• Por Antonio Méndez

Crítica

Si de algo no se le puede tachar a Björk es de acomodaticia en sus sonidos y menos de evitar la audacia en sus proyectos, que fascinarán a unos o unas y espantarán a otros u otras, especialmente los menos apegados a la música electrónica y vanguardista.

En “Medulla” la islandesa se desnuda de instrumentación para construir básicamente un ambicioso collage vocal que hastía en algunos pasajes y sugestiona en otros, especialmente los que cuentan con invocaciones cuasi de tipo medieval que parecen conducirnos a imágenes islandesas en blanco y negro y, a colación de ellas, paisajes nórdicos de filmes de Sjostrom, Stiller o Bergman.

Este traslado sensitivo se produce principalmente cuando emplea su lengua natal, el islandés, provocando que el oyente se enmarque dentro de sus malabarismos vocales y la expresividad de sus singulares locuciones, hecho apreciable en “Vokuro”, el corte más hermoso y elegante del álbum, y el único no escrito por la propia Björk, quien acompañada por el Icelandic Choir, adopta de manera estupenda una pieza escrita para piano, en su composición original, por el compositor Jorunn Vidar.

Otros cortes interesantes son “Show Me Forgiveness”, tema de apreciable belleza en el que solamente con una voz y totalmente a capela, Björk pide perdón y requiere fuerzas por haber perdido la fe en si misma; “Oceania”, selecta canción que la artista islandesa cantó en los juegos olímpicos de Atenas y que cuenta con un maravilloso acompañamiento femenino que a veces parecen simular súcubos tentadoras y otras las bailarinas acuáticas de Esther Williams; “Where Is The Line With You”, canción  mantra con coros espeluznantes a la que le sobran ciertos efectos sonoros y con la voz recayendo principalmente en marcar la base rítmica; o “Mouth’s Craddle”, un caótico pero atractivo ejercicio de opulencia electrónica y vocal.

El trabajo resulta paradójico por ser muy pretencioso en base a un concepto minimalista, pero la combinación de capas vocales evoca una pléyade de emociones germinadas en una seductora garganta, con susurros, jadeos, sonidos guturales, texturas complejas que en ocasiones consiguen crear una situación atmosférica absorbente, sea con tempos relajados o urgencias sensitivas, y en otras llega al empacho y la paranoia vocal, con iteraciones y algunas concesiones más pop (“Who Is It”).

Entre los participantes en este trabajo encontramos nada más y nada menos que a Robert Wyatt, ex componente de los Soft Machine, quien colabora en el tema “Submarine”, uno de los temas más arriesgados y fastuosos a nivel vocal de todo el álbum.
==============================
▶ ACTIVIDADES
• A. Enumera, en el orden en que aparecen, todos los títulos de canciones que se mencionan en la reseña de “Medulla”, sin incluir el nombre del álbum.
• B. Reproduce literalmente el fragmento de la reseña de “Medulla” que empieza en "Este traslado sensitivo" y termina en "compositor Jorunn Vidar.".

▶ DATOS PROPORCIONADOS
==============================
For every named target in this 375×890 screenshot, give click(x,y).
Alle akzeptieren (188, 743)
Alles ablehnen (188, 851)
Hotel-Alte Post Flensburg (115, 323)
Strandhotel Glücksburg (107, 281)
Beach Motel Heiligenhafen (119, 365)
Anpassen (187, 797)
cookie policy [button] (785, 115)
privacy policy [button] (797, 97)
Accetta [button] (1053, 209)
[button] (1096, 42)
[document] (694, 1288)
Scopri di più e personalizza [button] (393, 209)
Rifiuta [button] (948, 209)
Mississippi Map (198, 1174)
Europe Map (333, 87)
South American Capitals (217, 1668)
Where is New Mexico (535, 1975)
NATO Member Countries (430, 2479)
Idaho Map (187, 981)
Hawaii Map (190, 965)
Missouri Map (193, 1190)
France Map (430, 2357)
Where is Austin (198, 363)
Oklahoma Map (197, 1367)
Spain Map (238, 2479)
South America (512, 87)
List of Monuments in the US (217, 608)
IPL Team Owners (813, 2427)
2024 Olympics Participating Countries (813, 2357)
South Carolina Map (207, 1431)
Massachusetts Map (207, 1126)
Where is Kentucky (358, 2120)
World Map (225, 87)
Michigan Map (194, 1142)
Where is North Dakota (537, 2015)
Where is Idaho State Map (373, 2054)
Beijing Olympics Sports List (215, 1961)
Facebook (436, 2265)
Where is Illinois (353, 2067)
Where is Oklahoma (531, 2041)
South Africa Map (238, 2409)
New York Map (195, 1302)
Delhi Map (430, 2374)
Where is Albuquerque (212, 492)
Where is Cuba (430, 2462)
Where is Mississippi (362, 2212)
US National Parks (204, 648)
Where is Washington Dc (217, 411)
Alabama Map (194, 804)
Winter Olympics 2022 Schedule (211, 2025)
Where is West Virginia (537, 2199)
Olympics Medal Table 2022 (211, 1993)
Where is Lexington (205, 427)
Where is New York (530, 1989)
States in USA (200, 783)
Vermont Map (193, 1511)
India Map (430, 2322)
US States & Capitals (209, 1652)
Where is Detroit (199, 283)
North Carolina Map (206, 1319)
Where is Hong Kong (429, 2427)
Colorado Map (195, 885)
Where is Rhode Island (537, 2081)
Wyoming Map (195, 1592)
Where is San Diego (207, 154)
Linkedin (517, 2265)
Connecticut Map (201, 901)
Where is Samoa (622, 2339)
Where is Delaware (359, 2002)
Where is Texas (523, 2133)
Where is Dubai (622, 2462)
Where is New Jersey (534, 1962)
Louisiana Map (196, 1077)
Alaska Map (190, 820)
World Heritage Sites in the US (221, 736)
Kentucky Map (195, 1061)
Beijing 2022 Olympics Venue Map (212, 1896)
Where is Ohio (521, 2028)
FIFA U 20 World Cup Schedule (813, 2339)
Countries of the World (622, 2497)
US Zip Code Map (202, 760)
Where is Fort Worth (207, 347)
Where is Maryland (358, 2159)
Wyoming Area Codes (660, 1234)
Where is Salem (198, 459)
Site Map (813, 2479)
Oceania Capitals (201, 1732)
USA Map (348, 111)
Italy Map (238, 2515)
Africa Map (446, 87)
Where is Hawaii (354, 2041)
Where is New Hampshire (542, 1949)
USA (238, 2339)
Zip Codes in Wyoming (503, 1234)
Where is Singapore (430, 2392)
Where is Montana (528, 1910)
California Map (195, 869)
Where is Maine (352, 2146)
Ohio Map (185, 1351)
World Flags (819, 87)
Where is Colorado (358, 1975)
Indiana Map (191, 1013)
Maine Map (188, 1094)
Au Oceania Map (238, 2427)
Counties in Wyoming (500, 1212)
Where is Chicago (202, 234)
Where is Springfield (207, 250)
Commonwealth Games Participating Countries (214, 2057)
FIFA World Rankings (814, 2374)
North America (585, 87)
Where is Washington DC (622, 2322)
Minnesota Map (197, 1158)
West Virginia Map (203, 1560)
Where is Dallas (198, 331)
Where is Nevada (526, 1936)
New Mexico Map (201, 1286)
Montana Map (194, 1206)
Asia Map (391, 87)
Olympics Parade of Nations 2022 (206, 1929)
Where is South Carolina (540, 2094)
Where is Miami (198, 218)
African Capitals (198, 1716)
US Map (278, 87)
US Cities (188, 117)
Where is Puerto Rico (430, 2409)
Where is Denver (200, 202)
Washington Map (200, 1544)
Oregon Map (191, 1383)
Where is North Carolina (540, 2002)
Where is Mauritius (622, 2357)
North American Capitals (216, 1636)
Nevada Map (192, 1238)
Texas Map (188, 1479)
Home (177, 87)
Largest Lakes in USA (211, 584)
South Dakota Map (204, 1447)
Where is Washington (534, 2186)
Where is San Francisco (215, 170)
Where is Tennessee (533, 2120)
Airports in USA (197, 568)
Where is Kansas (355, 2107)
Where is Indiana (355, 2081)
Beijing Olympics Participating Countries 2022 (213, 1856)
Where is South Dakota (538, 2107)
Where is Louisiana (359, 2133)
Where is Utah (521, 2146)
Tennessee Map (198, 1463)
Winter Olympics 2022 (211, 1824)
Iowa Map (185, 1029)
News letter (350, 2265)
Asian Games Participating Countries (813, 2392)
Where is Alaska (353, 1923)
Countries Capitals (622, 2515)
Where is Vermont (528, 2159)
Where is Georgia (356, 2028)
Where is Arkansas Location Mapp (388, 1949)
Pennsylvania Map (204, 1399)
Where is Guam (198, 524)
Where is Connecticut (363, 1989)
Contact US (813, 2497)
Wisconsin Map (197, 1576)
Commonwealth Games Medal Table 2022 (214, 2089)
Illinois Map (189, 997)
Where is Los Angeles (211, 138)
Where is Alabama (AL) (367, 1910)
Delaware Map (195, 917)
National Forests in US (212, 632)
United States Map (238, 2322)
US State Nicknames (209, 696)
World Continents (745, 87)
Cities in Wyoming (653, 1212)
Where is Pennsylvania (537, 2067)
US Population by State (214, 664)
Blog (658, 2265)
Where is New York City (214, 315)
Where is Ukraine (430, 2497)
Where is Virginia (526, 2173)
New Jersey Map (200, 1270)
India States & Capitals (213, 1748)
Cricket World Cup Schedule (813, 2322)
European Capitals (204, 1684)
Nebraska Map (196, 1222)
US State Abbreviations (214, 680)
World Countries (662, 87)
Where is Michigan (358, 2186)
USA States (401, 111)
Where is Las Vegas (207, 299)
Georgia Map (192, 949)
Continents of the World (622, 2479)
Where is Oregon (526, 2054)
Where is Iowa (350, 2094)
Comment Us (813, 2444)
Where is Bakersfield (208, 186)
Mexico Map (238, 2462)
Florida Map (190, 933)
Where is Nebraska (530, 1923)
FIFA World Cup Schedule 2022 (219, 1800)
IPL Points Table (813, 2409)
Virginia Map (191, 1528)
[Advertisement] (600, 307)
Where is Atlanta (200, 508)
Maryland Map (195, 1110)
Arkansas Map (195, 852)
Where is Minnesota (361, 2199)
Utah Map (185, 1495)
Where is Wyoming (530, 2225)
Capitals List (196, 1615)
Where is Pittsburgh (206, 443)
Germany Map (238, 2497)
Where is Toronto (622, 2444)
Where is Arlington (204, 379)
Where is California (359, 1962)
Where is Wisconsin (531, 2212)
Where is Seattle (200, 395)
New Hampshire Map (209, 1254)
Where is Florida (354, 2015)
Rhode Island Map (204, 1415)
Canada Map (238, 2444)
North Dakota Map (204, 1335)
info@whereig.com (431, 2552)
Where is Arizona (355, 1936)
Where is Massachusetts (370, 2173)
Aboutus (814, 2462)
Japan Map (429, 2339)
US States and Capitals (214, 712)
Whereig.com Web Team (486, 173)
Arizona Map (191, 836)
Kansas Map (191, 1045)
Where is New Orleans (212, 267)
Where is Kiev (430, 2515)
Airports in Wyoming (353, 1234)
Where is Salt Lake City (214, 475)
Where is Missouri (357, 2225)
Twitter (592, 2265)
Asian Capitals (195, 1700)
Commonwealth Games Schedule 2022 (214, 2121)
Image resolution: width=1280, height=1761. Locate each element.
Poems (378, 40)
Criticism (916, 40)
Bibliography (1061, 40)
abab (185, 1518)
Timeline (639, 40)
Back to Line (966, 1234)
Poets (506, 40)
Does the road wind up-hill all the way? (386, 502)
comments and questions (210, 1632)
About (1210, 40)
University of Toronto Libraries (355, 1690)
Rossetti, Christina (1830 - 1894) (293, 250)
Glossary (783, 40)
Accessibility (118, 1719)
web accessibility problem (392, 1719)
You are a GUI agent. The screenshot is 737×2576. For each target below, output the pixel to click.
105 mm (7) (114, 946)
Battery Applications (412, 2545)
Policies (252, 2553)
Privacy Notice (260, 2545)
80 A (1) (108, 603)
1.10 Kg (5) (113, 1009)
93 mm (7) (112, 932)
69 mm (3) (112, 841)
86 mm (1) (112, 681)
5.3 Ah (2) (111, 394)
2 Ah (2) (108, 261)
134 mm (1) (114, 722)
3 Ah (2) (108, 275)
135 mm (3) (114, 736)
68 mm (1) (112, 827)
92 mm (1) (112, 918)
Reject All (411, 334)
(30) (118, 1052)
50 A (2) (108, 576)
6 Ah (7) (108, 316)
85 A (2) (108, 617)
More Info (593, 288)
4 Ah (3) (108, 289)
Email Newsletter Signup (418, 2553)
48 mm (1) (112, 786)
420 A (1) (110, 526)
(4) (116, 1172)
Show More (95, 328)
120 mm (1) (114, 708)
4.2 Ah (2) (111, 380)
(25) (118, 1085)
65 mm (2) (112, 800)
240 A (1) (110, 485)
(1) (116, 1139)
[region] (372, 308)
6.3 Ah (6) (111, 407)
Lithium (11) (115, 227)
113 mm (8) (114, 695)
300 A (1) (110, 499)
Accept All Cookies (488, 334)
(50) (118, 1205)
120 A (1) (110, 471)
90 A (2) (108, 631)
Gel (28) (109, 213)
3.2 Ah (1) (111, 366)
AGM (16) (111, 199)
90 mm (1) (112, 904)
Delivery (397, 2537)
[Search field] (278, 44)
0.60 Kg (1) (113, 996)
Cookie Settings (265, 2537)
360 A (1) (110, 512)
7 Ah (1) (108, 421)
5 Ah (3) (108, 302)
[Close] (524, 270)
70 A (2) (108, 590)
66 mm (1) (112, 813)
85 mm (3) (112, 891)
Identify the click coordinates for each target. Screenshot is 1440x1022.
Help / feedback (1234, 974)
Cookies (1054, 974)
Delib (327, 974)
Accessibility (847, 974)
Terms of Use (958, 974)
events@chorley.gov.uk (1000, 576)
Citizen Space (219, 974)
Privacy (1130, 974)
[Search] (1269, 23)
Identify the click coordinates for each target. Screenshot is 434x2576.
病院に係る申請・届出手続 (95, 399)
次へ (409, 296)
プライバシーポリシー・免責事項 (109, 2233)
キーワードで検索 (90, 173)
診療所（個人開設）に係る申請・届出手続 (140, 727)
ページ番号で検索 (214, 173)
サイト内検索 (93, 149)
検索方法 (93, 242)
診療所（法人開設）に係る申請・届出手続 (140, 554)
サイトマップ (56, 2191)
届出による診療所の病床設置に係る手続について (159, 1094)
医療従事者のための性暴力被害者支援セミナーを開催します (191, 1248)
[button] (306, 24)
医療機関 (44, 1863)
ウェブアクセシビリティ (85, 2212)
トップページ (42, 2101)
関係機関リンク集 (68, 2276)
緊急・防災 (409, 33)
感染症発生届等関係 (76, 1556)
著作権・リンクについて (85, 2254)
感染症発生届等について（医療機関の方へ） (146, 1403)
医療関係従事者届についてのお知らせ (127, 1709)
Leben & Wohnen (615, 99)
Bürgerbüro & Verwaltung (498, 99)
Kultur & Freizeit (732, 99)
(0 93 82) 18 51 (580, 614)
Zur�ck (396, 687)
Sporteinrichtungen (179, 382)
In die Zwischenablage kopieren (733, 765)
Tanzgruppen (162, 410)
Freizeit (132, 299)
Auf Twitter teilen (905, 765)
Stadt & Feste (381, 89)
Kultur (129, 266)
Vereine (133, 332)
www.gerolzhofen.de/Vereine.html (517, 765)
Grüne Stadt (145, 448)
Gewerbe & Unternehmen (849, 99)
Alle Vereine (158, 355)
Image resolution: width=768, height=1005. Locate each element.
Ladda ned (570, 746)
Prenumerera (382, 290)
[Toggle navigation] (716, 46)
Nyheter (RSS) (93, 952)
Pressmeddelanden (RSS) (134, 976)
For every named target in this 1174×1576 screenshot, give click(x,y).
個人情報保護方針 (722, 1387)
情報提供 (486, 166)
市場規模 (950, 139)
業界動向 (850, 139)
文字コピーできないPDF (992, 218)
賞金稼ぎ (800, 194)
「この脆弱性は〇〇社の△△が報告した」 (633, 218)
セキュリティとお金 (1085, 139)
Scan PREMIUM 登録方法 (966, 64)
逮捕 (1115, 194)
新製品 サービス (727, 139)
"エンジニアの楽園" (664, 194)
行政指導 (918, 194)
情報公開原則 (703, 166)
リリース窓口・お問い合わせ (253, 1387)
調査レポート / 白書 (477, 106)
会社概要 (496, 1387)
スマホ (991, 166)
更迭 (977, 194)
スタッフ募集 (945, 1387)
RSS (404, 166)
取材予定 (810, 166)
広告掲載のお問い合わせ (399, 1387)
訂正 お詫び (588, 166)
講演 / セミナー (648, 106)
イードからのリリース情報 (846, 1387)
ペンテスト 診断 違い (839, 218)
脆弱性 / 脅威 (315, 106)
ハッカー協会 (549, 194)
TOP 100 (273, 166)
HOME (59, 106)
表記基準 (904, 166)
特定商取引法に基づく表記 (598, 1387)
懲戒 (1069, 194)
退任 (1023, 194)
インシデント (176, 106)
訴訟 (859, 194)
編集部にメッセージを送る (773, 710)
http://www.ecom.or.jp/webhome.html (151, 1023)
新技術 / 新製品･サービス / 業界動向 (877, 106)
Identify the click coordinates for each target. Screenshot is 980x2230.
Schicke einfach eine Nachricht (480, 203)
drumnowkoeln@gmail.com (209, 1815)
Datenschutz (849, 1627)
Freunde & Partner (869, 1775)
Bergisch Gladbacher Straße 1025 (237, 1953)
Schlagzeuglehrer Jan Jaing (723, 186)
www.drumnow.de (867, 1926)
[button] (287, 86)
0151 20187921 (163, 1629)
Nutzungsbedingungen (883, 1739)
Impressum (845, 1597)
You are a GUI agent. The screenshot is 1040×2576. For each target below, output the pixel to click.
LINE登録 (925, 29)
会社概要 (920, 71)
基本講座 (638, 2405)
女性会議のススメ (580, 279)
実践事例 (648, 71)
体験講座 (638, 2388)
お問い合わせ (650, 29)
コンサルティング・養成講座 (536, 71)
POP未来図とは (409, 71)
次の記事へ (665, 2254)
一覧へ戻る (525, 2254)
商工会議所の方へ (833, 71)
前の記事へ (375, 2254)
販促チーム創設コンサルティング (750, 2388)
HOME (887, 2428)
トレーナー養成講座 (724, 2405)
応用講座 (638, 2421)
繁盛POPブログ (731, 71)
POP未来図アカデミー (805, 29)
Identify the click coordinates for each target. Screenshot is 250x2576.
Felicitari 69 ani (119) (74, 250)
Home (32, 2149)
==============================
▶ RESULTADOS EN ORDEN
• A. “Vokuro”, “Show Me Forgiveness”, “Oceania”, “Where Is The Line With You”, “Mouth’s Craddle”, “Who Is It” y “Submarine”.

• B.
Este traslado sensitivo se produce principalmente cuando emplea su lengua natal, el islandés, provocando que el oyente se enmarque dentro de sus malabarismos vocales y la expresividad de sus singulares locuciones, hecho apreciable en “Vokuro”, el corte más hermoso y elegante del álbum, y el único no escrito por la propia Björk, quien acompañada por el Icelandic Choir, adopta de manera estupenda una pieza escrita para piano, en su composición original, por el compositor Jorunn Vidar.